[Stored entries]
▬▬▬▬▬▬▬▬▬▬

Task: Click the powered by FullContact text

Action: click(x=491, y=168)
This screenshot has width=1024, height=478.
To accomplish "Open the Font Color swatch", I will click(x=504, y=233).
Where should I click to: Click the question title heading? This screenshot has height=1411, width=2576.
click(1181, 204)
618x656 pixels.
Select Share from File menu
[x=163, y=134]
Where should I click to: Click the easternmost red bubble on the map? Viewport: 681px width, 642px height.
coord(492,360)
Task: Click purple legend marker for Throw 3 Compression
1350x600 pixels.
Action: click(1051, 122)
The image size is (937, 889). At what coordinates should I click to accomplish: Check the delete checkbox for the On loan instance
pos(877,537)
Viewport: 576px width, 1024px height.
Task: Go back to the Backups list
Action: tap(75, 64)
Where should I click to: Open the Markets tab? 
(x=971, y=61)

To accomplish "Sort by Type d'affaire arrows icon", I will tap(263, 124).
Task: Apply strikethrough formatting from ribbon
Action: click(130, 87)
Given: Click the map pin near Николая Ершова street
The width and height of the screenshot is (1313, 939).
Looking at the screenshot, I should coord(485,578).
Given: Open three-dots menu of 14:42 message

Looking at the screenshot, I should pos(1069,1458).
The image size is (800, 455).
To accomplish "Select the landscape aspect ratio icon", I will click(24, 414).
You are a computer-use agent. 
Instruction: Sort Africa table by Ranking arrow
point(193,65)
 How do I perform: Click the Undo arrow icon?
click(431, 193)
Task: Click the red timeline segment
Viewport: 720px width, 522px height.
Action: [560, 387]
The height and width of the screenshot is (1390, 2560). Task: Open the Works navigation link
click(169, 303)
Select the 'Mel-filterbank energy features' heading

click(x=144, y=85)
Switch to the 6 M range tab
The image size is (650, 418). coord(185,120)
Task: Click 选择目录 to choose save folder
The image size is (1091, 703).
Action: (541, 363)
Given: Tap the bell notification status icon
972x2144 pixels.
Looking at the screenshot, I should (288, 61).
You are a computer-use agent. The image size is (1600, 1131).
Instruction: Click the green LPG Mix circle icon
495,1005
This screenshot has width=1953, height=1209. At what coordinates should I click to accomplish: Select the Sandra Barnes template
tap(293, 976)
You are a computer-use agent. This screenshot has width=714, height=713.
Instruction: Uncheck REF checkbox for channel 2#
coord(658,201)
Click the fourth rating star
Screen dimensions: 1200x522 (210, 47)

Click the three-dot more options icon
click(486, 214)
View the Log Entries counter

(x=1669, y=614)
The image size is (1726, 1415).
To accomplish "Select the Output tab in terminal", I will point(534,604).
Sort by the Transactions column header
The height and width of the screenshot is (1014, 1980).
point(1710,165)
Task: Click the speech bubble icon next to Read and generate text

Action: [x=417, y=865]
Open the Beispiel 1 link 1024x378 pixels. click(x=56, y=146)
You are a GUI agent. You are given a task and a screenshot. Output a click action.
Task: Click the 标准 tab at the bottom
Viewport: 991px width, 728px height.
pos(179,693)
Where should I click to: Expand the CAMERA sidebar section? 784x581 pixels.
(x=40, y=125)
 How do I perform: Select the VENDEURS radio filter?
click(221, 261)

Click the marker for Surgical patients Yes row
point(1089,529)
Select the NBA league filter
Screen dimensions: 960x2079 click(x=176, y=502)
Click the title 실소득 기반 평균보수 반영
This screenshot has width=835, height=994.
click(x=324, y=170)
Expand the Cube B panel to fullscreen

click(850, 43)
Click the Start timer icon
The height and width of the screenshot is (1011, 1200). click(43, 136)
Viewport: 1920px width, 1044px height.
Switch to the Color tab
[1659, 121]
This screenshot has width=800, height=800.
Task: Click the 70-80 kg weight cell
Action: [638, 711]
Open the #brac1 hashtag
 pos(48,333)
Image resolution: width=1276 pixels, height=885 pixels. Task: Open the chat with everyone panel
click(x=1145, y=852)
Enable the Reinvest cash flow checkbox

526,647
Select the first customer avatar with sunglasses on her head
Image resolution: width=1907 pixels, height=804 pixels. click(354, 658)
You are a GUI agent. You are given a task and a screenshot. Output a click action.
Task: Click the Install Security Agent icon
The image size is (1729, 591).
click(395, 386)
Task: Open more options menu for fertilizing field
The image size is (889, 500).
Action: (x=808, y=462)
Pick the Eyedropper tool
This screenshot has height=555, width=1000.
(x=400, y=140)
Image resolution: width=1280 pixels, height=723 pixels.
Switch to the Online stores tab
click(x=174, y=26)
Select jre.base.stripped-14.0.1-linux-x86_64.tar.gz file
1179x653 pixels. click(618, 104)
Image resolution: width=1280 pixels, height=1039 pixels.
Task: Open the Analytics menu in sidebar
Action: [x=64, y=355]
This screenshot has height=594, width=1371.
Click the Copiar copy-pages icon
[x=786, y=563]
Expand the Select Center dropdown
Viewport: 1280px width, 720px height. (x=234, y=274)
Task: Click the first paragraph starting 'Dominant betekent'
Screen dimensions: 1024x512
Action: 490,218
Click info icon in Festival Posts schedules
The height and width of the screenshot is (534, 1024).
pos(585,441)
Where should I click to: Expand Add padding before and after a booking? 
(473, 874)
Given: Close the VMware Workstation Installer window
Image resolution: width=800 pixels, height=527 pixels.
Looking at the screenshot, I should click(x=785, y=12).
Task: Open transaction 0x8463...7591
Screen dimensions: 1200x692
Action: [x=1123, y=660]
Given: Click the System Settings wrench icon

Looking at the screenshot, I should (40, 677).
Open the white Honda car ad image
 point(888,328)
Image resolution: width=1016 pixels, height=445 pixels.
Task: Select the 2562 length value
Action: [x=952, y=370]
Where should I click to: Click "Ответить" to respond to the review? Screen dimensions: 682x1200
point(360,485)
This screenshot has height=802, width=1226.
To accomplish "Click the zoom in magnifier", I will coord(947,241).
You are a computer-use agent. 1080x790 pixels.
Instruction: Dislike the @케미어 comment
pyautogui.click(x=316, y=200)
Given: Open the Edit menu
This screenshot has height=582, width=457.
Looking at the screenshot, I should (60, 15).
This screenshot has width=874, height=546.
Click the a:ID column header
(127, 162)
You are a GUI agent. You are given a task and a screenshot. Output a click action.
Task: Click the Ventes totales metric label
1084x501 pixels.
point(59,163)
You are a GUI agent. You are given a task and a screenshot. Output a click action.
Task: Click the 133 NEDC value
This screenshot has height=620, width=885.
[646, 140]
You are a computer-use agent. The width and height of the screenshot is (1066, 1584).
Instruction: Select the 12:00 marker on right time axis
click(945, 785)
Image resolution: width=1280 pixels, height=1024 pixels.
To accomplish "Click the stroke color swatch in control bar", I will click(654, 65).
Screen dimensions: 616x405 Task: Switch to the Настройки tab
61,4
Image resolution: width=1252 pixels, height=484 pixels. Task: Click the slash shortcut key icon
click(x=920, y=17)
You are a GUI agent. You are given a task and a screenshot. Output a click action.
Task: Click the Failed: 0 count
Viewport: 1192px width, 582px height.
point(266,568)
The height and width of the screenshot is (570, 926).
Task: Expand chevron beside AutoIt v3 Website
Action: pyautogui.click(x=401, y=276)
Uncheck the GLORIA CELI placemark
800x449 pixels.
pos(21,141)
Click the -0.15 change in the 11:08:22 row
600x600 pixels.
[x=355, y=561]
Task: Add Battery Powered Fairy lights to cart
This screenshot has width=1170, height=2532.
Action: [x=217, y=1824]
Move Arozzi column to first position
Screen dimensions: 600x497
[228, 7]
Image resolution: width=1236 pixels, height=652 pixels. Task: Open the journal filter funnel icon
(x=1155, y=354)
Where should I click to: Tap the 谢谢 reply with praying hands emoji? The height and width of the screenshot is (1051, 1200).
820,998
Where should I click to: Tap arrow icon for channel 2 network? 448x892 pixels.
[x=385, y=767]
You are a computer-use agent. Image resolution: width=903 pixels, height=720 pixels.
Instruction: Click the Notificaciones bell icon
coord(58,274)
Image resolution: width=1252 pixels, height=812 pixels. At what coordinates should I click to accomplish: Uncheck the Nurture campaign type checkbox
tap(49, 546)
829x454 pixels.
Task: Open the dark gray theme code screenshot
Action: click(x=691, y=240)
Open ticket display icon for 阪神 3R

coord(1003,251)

▬▬▬▬▬▬▬▬▬▬

Assignment » The expected output is the exact run of lines from the start of the entries through the line with "Given: Tap the bell notification status icon", inclusive.

Written answer »
Task: Click the powered by FullContact text

Action: click(x=491, y=168)
This screenshot has width=1024, height=478.
To accomplish "Open the Font Color swatch", I will click(x=504, y=233).
Where should I click to: Click the question title heading? This screenshot has height=1411, width=2576.
click(1181, 204)
618x656 pixels.
Select Share from File menu
[x=163, y=134]
Where should I click to: Click the easternmost red bubble on the map? Viewport: 681px width, 642px height.
coord(492,360)
Task: Click purple legend marker for Throw 3 Compression
1350x600 pixels.
Action: click(1051, 122)
The image size is (937, 889). At what coordinates should I click to accomplish: Check the delete checkbox for the On loan instance
pos(877,537)
Viewport: 576px width, 1024px height.
Task: Go back to the Backups list
Action: tap(75, 64)
Where should I click to: Open the Markets tab? 
(x=971, y=61)

To accomplish "Sort by Type d'affaire arrows icon", I will tap(263, 124).
Task: Apply strikethrough formatting from ribbon
Action: click(130, 87)
Given: Click the map pin near Николая Ершова street
The width and height of the screenshot is (1313, 939).
Looking at the screenshot, I should coord(485,578).
Given: Open three-dots menu of 14:42 message

Looking at the screenshot, I should pos(1069,1458).
The image size is (800, 455).
To accomplish "Select the landscape aspect ratio icon", I will click(24, 414).
You are a computer-use agent. 
Instruction: Sort Africa table by Ranking arrow
point(193,65)
 How do I perform: Click the Undo arrow icon?
click(431, 193)
Task: Click the red timeline segment
Viewport: 720px width, 522px height.
Action: [560, 387]
The height and width of the screenshot is (1390, 2560). Task: Open the Works navigation link
click(169, 303)
Select the 'Mel-filterbank energy features' heading

click(x=144, y=85)
Switch to the 6 M range tab
The image size is (650, 418). coord(185,120)
Task: Click 选择目录 to choose save folder
The image size is (1091, 703).
Action: (541, 363)
Given: Tap the bell notification status icon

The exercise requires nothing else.